REQUIRED ACTIONS |
(1) Translate this sentence from the account of quitting webcamming into Spanish: "My time away from the supermarket checkout gave me fresh perspective and I no longer felt desperate to avoid my shifts there."
(2) From the account of quitting webcamming, repeat word for word the passage starting with "Seeking normality" and going on through "coffin firmly shut.".

SELECTED TEXT |
• • • • •
The webcam platform took 10% of everything I earned, and I was paid in US Dollars - able to withdraw my cash whenever my pot reached a minimum of $100.
I became adept at making men believe I loved being watched on the site and wanted them. I was mindful that my facial expressions made me look willing and ‘into it’, so my sexual acts onscreen were gratifying for viewers, even though I was acutely aware that masturbating and showing my most intimate body parts were way too private for the internet.
Regulars
Still, it did the job. I had a frothing throng of cam regulars, even a few older men who self-designated themselves as my ‘guardians’, booting-out users asking insulting, spam or inappropriate questions, such as if I enjoyed drinking my own urine.
Viewers often wanted me move to a ‘private w**k’ on Skype so they could pay me via PayPal and avoid the camming website’s fees. I wouldn’t leave the relative safety of the platform.
After seven months of juggling uni and webcamming, my smiles for the camera and patience for viewers began to dwindle. More non-paying members than ever digitally shouted obscene requests. Sq***t for us, you wh**e, was a common digital heckle.
My time away from the supermarket checkout gave me fresh perspective and I no longer felt desperate to avoid my shifts there. I was ready to give up webcamming and trudged through my final shows with dwindling numbers.
It turned out being shiny and new was the main draw for regular users. After that, unless you have chiselled abs sat atop a 12” long you-know-what, you’ll likely fade into the background. I ended up flashing my nipples and blowing kisses for a few pence at a time by late summer 2019 and the regulars who had paid me for private clips vanished without a trace.
Seeking normality
My nightly viewers dropped because my enthusiasm waned irrecoverably. My ‘guardians’ seldom visited and never paid when they did. I made some money over that time, but it wasn’t sustainable. And, after months of worry that irretrievable, potentially career-ruining footage of me was being stashed on hard drives around the world, and strange requests involving bodily fluids or kitchen objects, I returned home for three months during the uni summer break.
The lack of privacy in my childhood home, coupled with my familiar and dependable supermarket pay check, plus my newfound gratitude for the till job I’d once hated, nailed my webcamming coffin firmly shut.
I don’t regret camming for cash as it was a bit of an adventure and served its purpose, but I’m glad that chapter of my life is over. Now, I’ve graduated and have a full time job doing something I love, in an industry I have always dreamt of working in. I feel incredibly lucky.
• • • • •
DATA EXTRACT |
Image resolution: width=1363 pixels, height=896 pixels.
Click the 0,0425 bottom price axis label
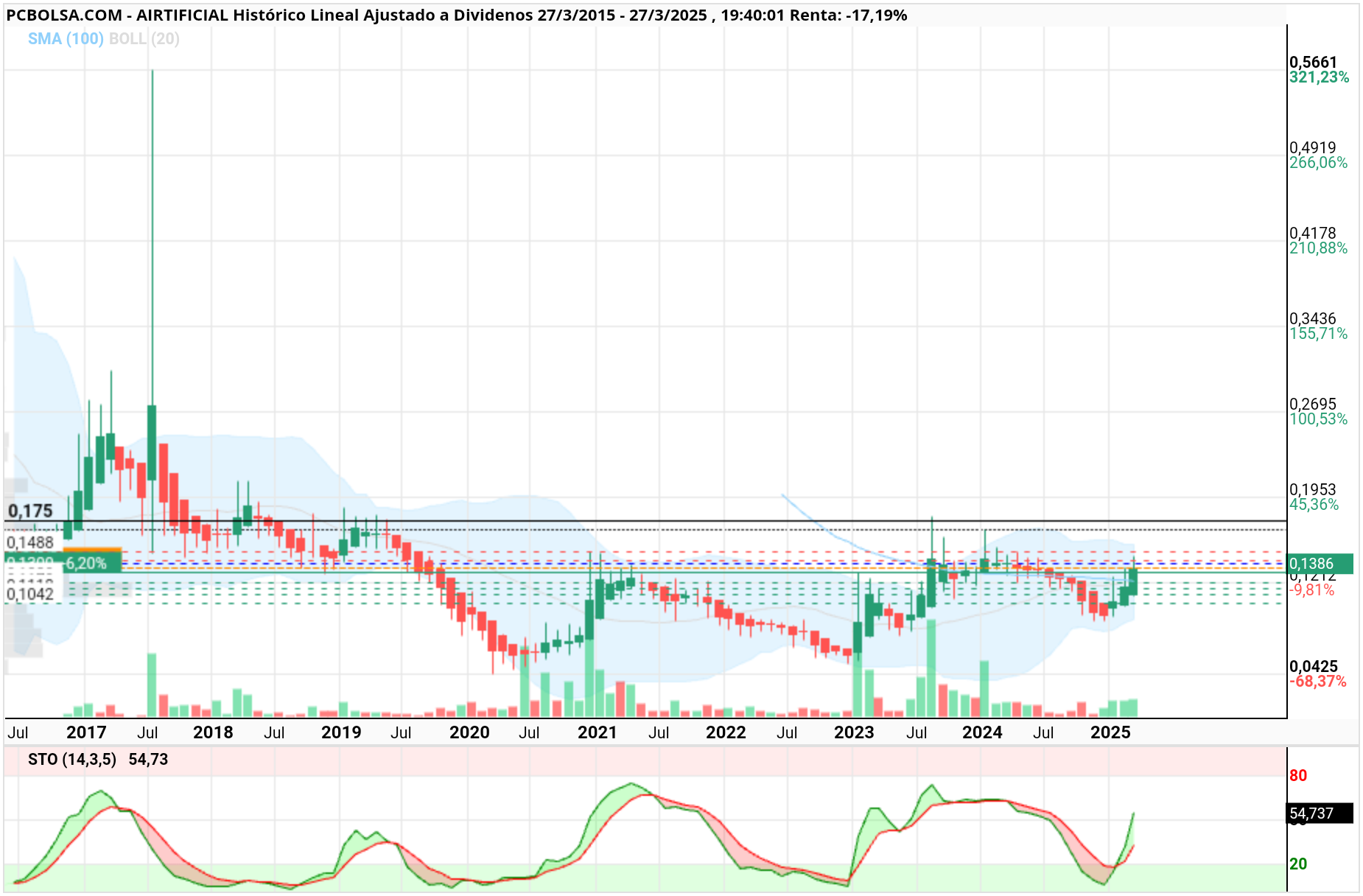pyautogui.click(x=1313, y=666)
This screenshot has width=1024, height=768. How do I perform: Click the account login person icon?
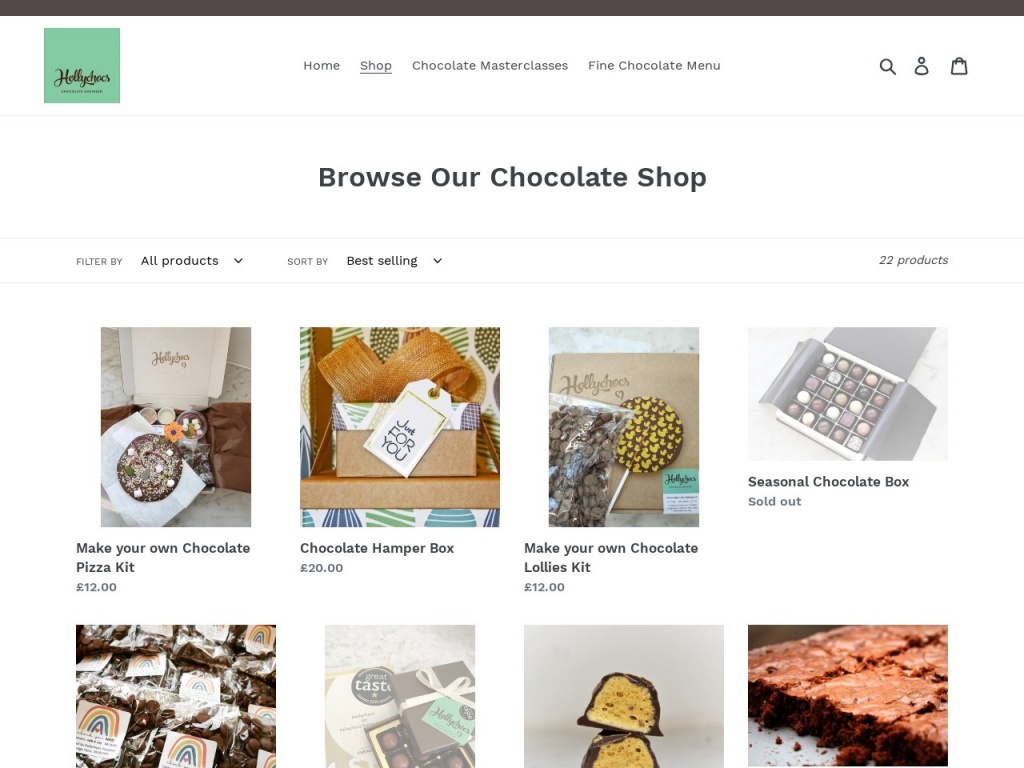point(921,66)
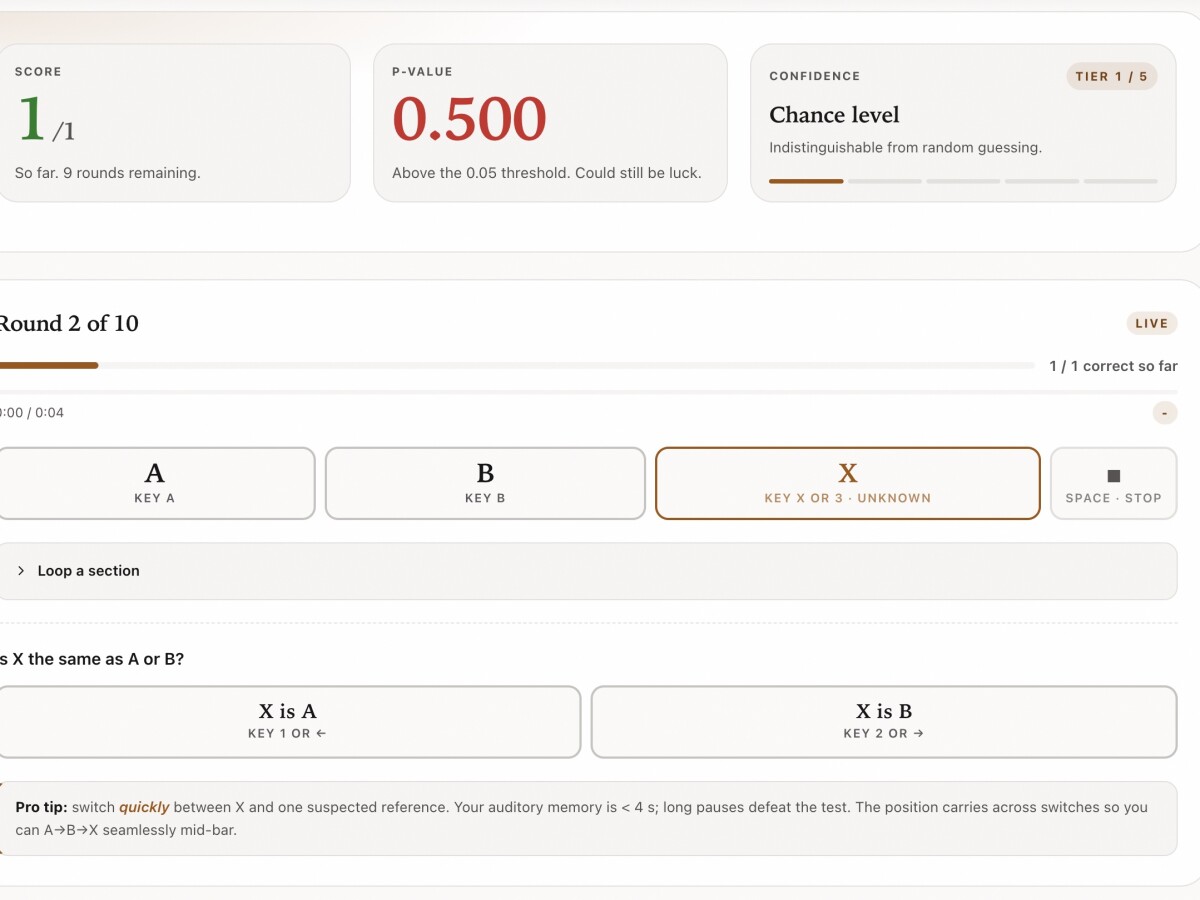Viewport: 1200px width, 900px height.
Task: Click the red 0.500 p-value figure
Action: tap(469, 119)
• • • • •
ANSWERS BY TASK |
(1) El tiempo que pasé lejos de la caja del supermercado me dio una nueva perspectiva, y ya no sentía una necesidad desesperada de evitar mis turnos allí.

(2)
Seeking normality
My nightly viewers dropped because my enthusiasm waned irrecoverably. My ‘guardians’ seldom visited and never paid when they did. I made some money over that time, but it wasn’t sustainable. And, after months of worry that irretrievable, potentially career-ruining footage of me was being stashed on hard drives around the world, and strange requests involving bodily fluids or kitchen objects, I returned home for three months during the uni summer break.
The lack of privacy in my childhood home, coupled with my familiar and dependable supermarket pay check, plus my newfound gratitude for the till job I’d once hated, nailed my webcamming coffin firmly shut.